Diet of a Figure Athlete

My Diet

To start this post I wanted to address the topic I get most frequently asked about – Nutrition! When I tell people I’m prepping for a show, the majority of questions I get asked are about what the heck I eat. Although I call myself a ‘flexible dieter,’ being in a caloric deficit there isn’t much ‘flexibility’ that really occurs.

That being said, I also don’t walk around eating tilapia from a Ziploc bag. To meet my macronutrient requirements I follow what I refer to as a ‘flexible meal plan’. Being a full time graduate student and working 40+ hours each week I have found this approach to be the most maintainable for my busy schedule. I eat 6 structured meals a day, but choose from a variety of foods to meet my macronutrient requirements.
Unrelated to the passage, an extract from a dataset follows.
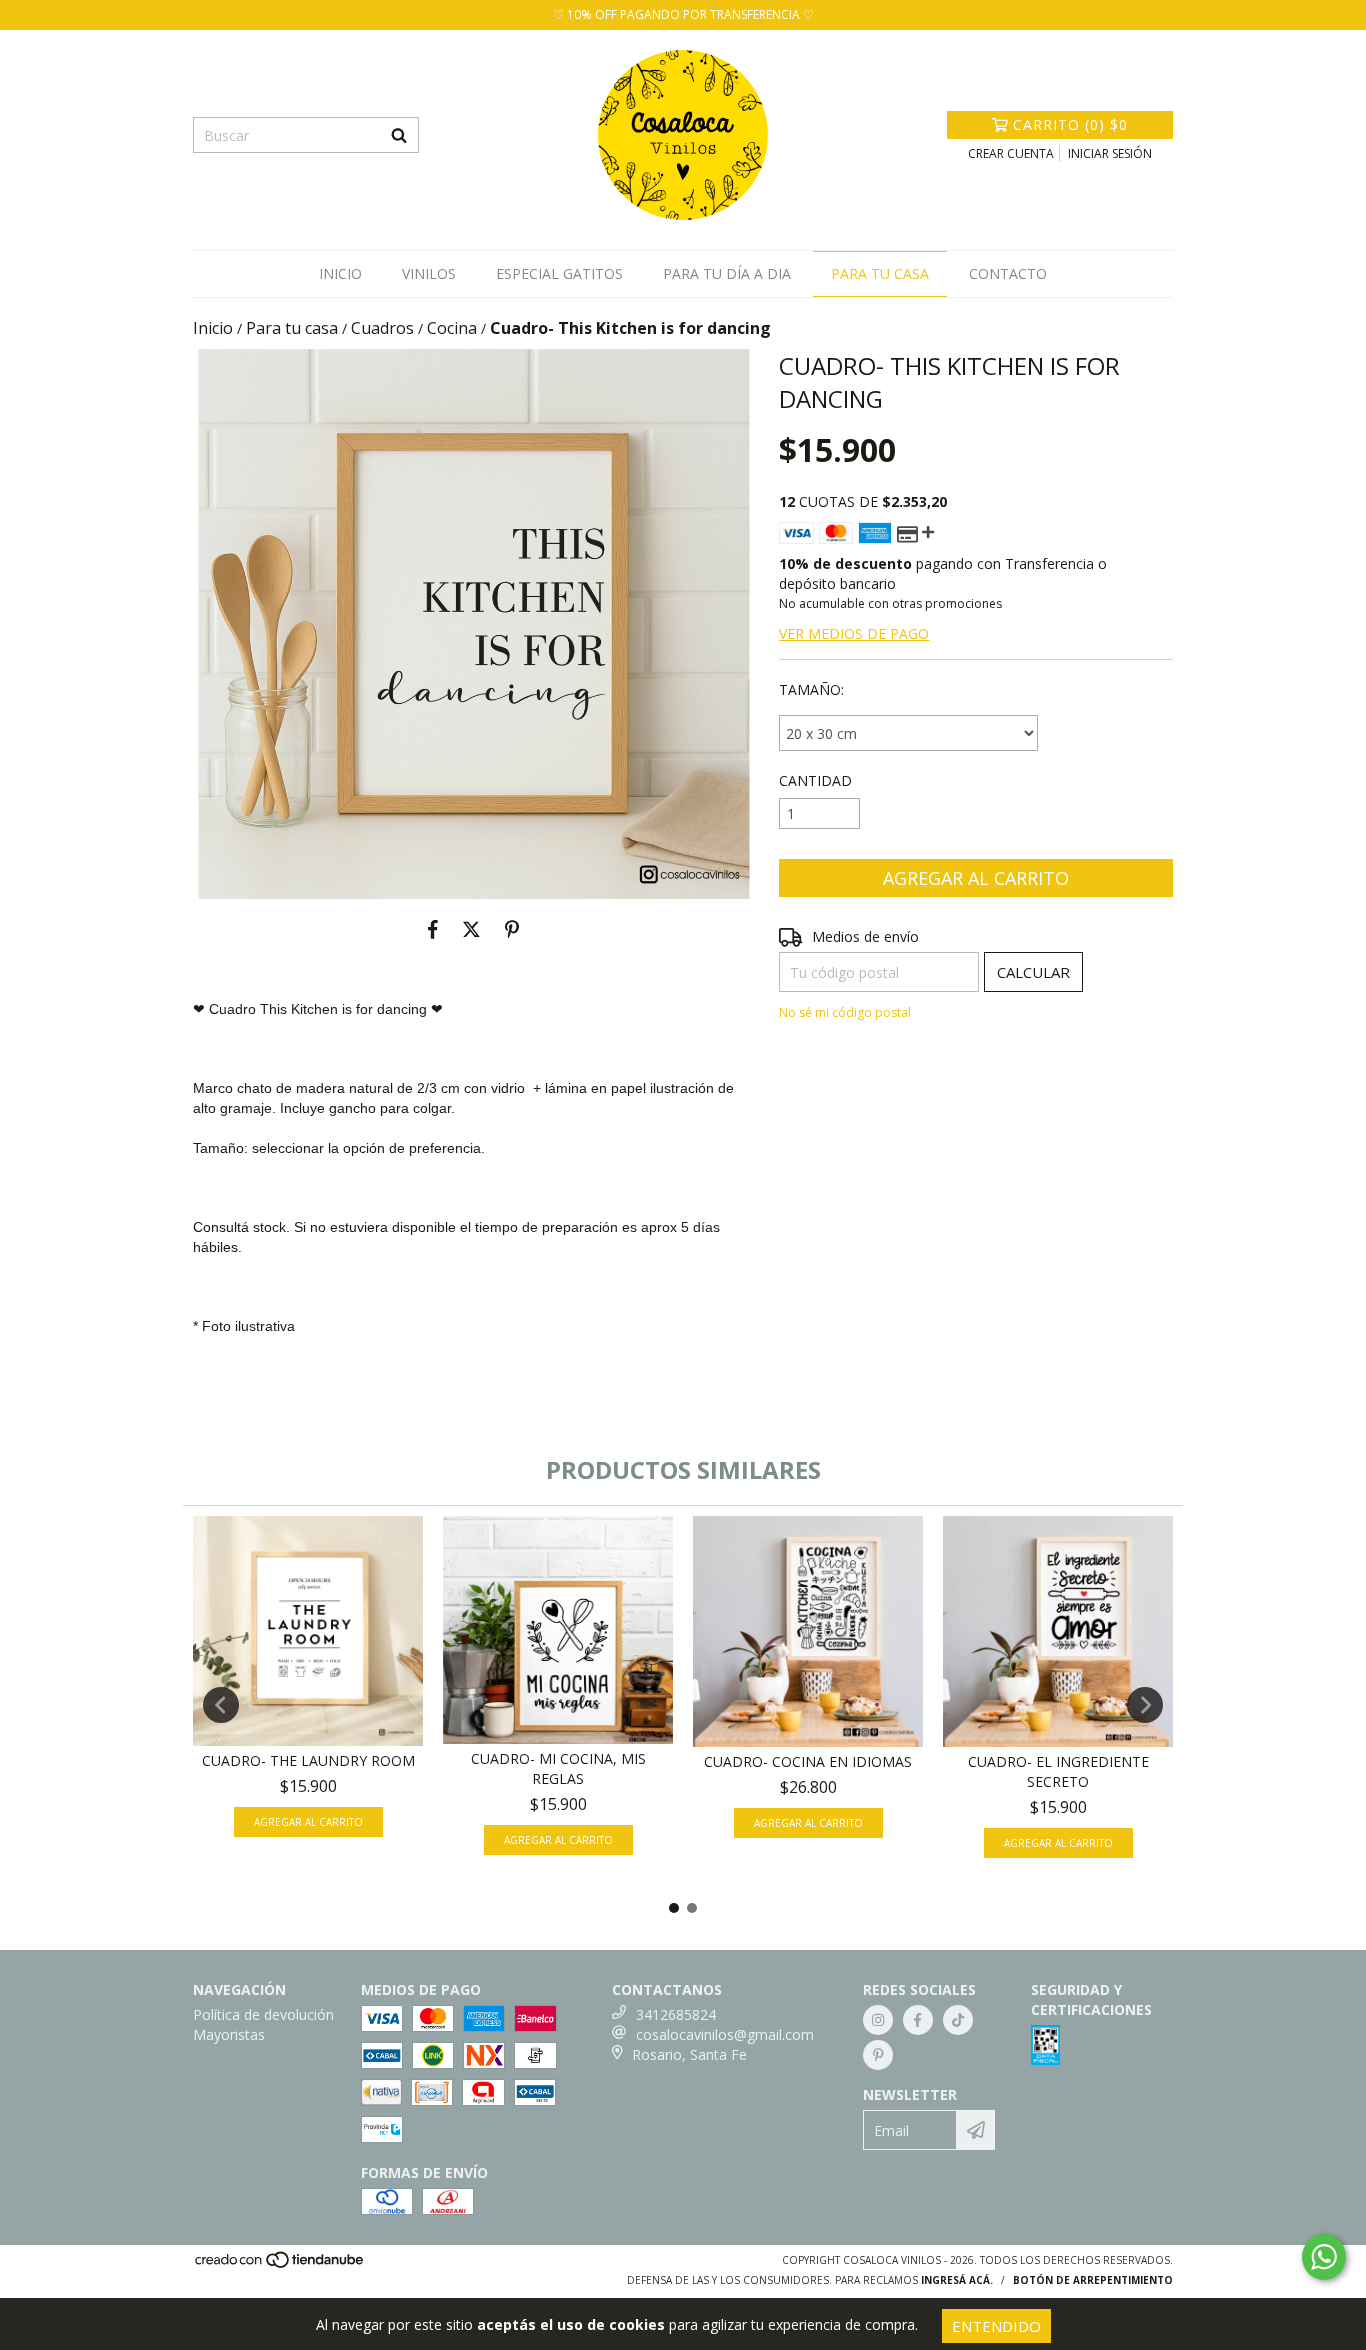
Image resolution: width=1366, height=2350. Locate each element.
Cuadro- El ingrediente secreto (1058, 1771)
A typical day of eating and my list of food choices are as follows:

  • Meal 1 (pre-workout): High carb + protein
  • Meal 2 (post-workout): Protein shake
  • Meal 3 (breakfast): High carb + protein
  • Meal 4 (lunch): Low carb + moderate fat + protein
  • Meal 5 (snack): Low carb + high fat + protein
  • Meal 6 (dinner): Moderate carb + moderate fat + protein

Protein sources:

  • Chicken
  • Lean ground turkey
  • Salmon
  • Eggs and Egg Whites
  • Core Nutritionals PRO
  • Core Nutritionals ISO

Carb sources:

  • Rice (Jasmine and Basmati are my favorites!)
  • Sweet potatoes
  • Sugar free oatmeal
  • Cream of wheat
  • Cream of rice
  • Low carb bread (Trader Joe’s 7 grain sprouted bread or 35 calorie potato bread)
  • Vegetables (spinach, asparagus, green beans, cauliflower, zucchini and bok choy)
  • Fruits (strawberries and blueberries)

Fat sources

  • Almonds/almond butter
  • Sunflower butter
  • Coconut oil
  • Olive oil

Weight and Macronutrients

In my last post I made mention of how my weight fluctuates on a daily basis. Below I have included my weigh-ins from the week to show an example of this:

  • Sunday 08/14 - 136.0
  • Monday 08/15 - 135.6
  • Tuesday 08/16 - 135.8
  • Wednesday 08/17 - 135.0
  • Thursday 08/18 - 135.6
  • Friday 08/19 - 135.2
  • Saturday 08/20 - 136.2
  • Sunday 08/21 - 134.0

Given the downward trend and rate of weight loss, macronutrients will stay the same (150P/78C/36F) for week 4.

Training and Cardio

My current training split is as follows:

  • Monday – Push A (Shoulders, chest, triceps)
  • Tuesday – Lower (Quads, hamstrings, calves)
  • Wednesday – Pull A (Back, biceps, core)
  • Thursday – Push B (Chest, shoulders, triceps)
  • Friday – Lower (Hamstrings, quads, calves)
  • Saturday – Pull B (Back, biceps, core)
  • Sunday – Off

The muscle group in bold is what is most heavily focused on during that lift. I primarily work in the 8-20 rep range, with the exception of my larger compound movements that can fall anywhere in the 3-12 rep range depending on the training week.

I barbell bench press on Thursdays and conventional deadlift on Saturdays, but am not currently incorporating barbell squats in my training. I actually haven’t been under the bar since March (gasp)! This is due to an ankle injury that limits mobility and a shoulder impingement that makes bar placement incredibly challenging. For my quad dominant lower session I incorporate a variety of hack squats and goblet squats, which I have found to be very beneficial in targeting my long femurs!

For my cardio, I am up to 4 sessions of steady state cardio/week burning 350 kcals each session. For these sessions I prefer to us an elliptical or walk on the treadmill at an incline. I get a lot of questions about why I have not implemented HIIT and the answer is simple: I hate it! After working with a past coach who had me doing 50 minutes of HIIT cardio 5x/week I developed a very poor relationship with HIIT. At some point high intensity intervals will be thrown into my cardio regimen, but for the time being I’m enjoying sticking with steady state!